=== What the task requires ===
Copy everything from the line containing "Where should I click to: Click the bold" down to the line containing "pyautogui.click(x=138, y=438)", swapping "color picker" for "color sampler" and changing nothing else. Leave out the pictures.

=== Data records ===
** START **
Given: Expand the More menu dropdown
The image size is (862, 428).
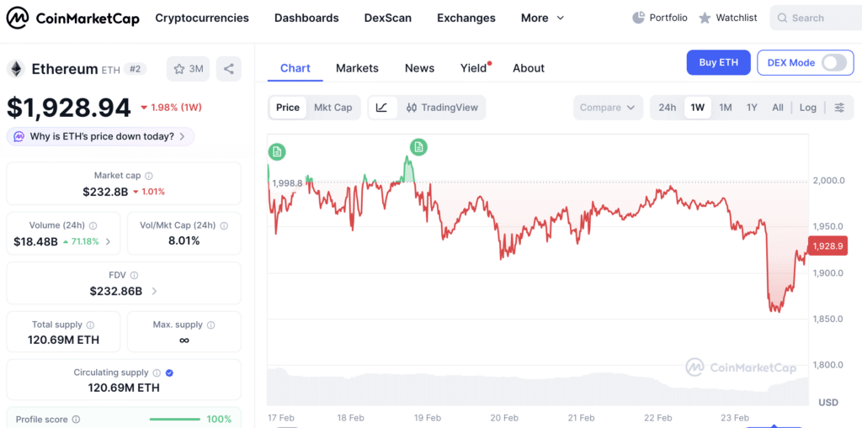Looking at the screenshot, I should click(543, 18).
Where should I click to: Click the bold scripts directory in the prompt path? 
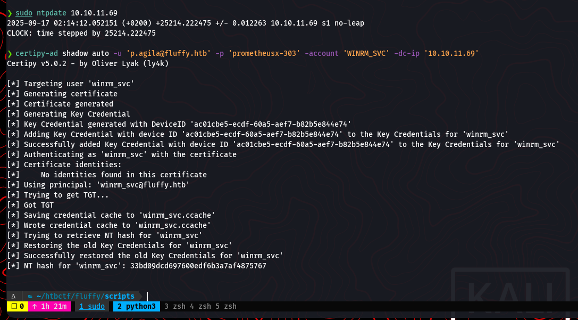coord(120,296)
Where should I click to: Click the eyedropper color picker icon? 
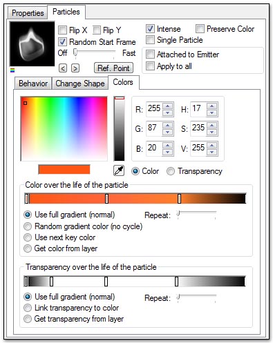coord(119,170)
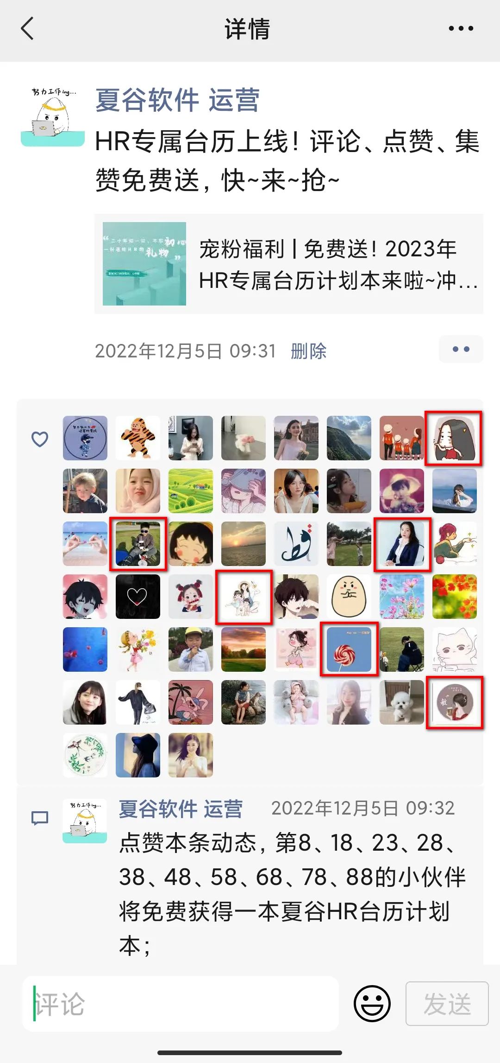Open the tiger cartoon liker avatar

pyautogui.click(x=138, y=438)
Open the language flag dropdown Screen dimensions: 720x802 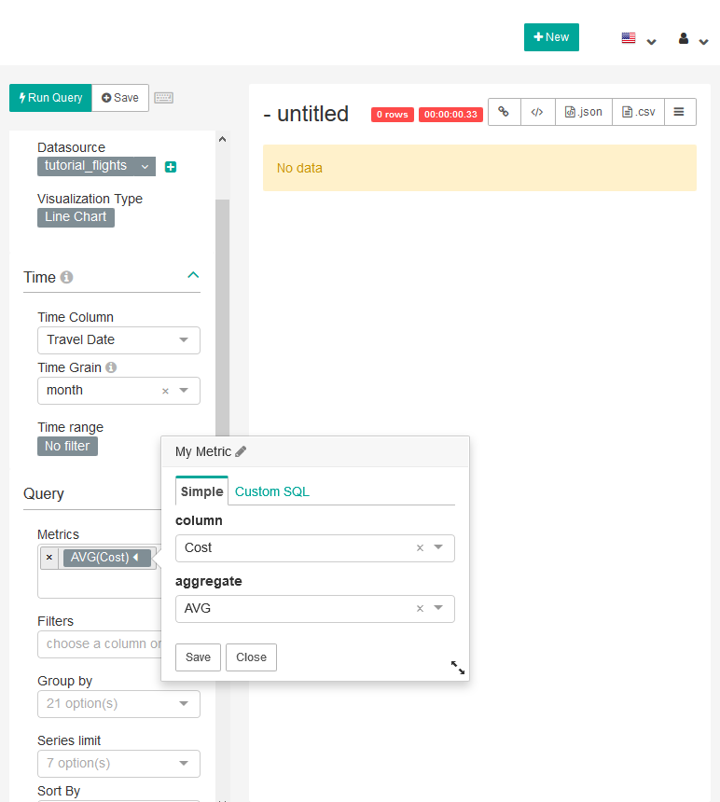point(639,39)
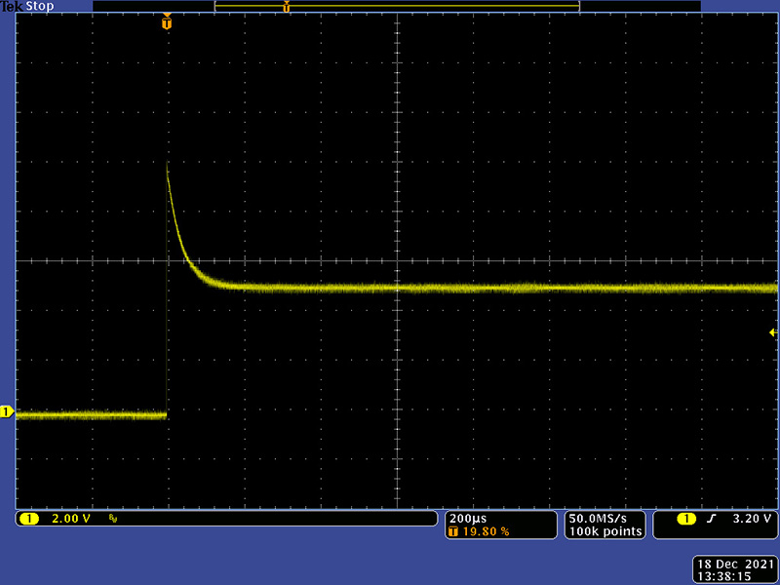Click the bandwidth limit icon beside 2.00 V

pyautogui.click(x=113, y=519)
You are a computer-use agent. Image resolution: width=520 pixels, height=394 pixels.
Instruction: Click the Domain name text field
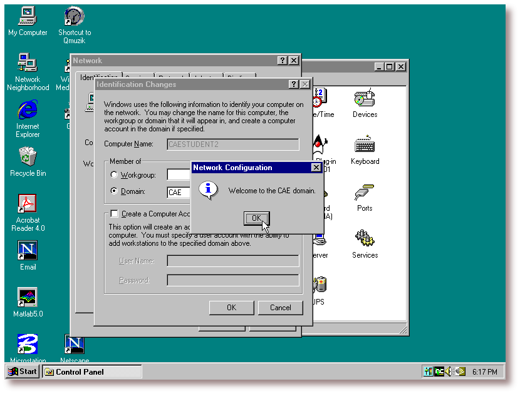coord(179,192)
** END **
=== Result of this exercise ===
Where should I click to: Click the bold scripts directory in the prompt path? 
coord(120,296)
Where should I click to: Click the eyedropper color sampler icon? 
coord(119,170)
Open the tiger cartoon liker avatar

pyautogui.click(x=138, y=438)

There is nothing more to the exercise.